→ **TASK DESCRIPTION**
Copy everything from the line containing "The width and" down to the last of the lines below, both ends included, and scale each coordinate in the answers by 1.35, rounding to whole numbers with halves going up. Keep the requests as they are, and leave out the pictures.

→ **ITEMS**

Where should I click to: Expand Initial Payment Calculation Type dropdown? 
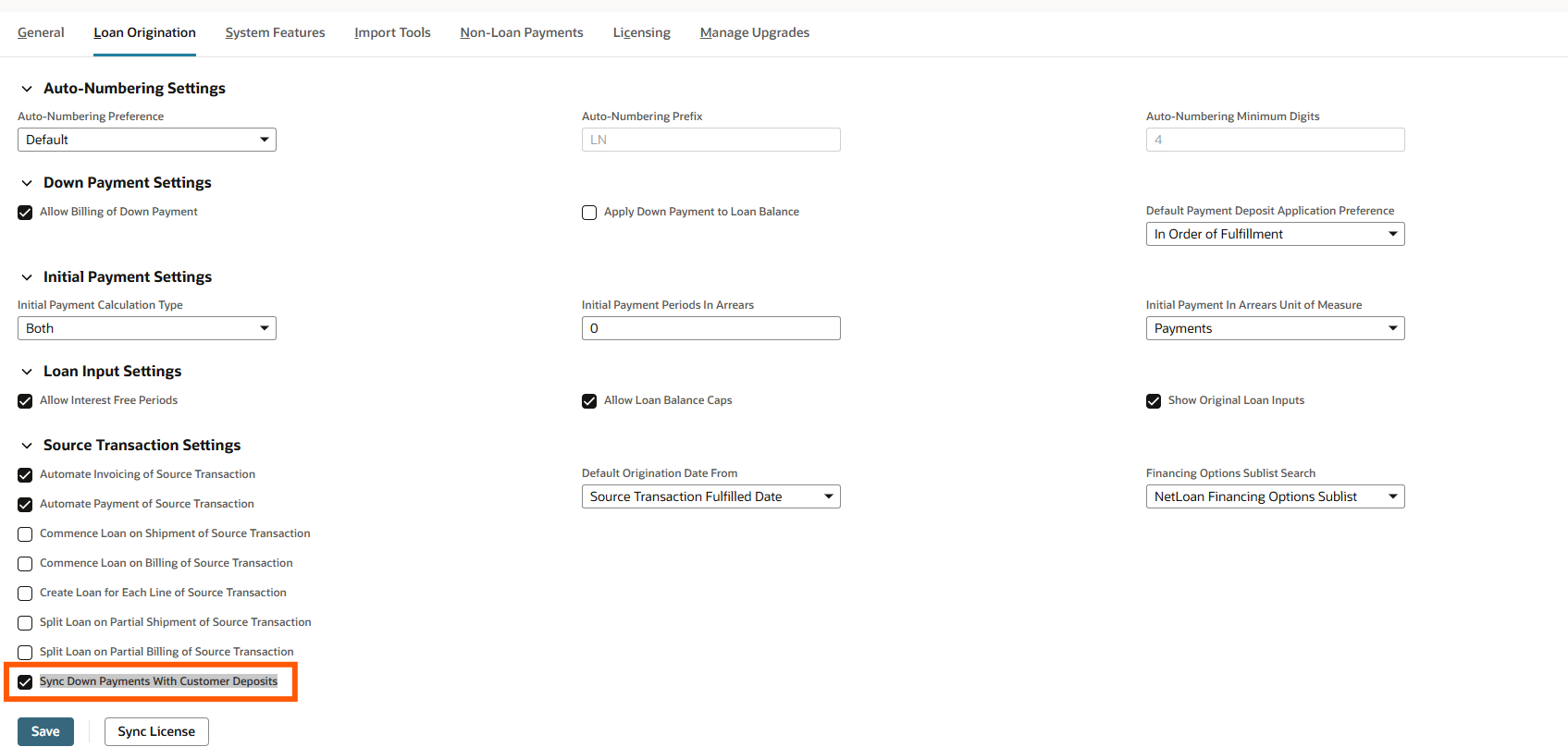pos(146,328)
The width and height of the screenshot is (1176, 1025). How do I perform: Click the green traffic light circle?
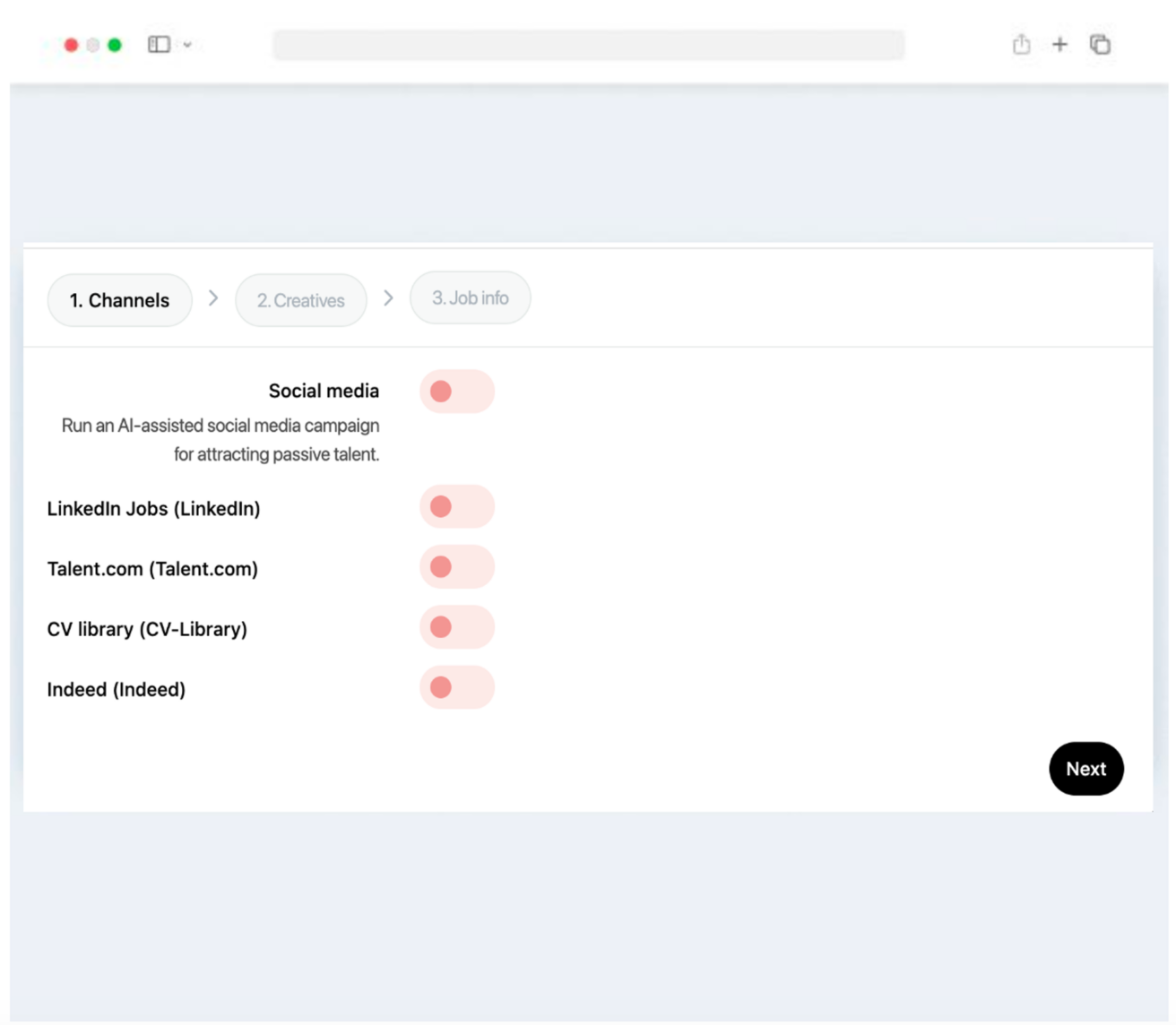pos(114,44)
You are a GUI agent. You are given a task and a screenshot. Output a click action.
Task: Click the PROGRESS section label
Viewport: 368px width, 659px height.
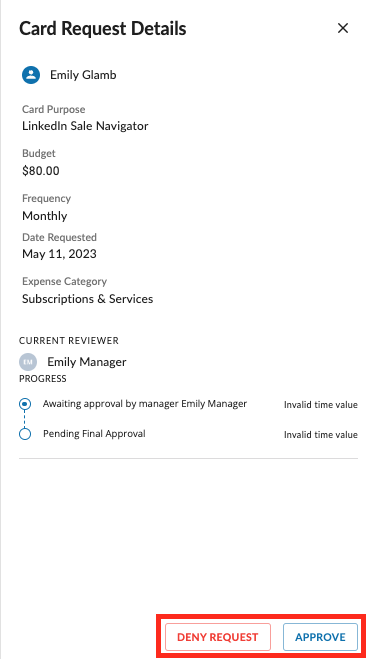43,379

→ **TASK SOLUTION**
The width and height of the screenshot is (1176, 1025). How do I perform: Click the green traffic light circle?
pos(154,59)
You are a GUI agent. You are given a task and a screenshot. Output a click action.
Task: Click the PROGRESS section label
Viewport: 368px width, 659px height.
58,512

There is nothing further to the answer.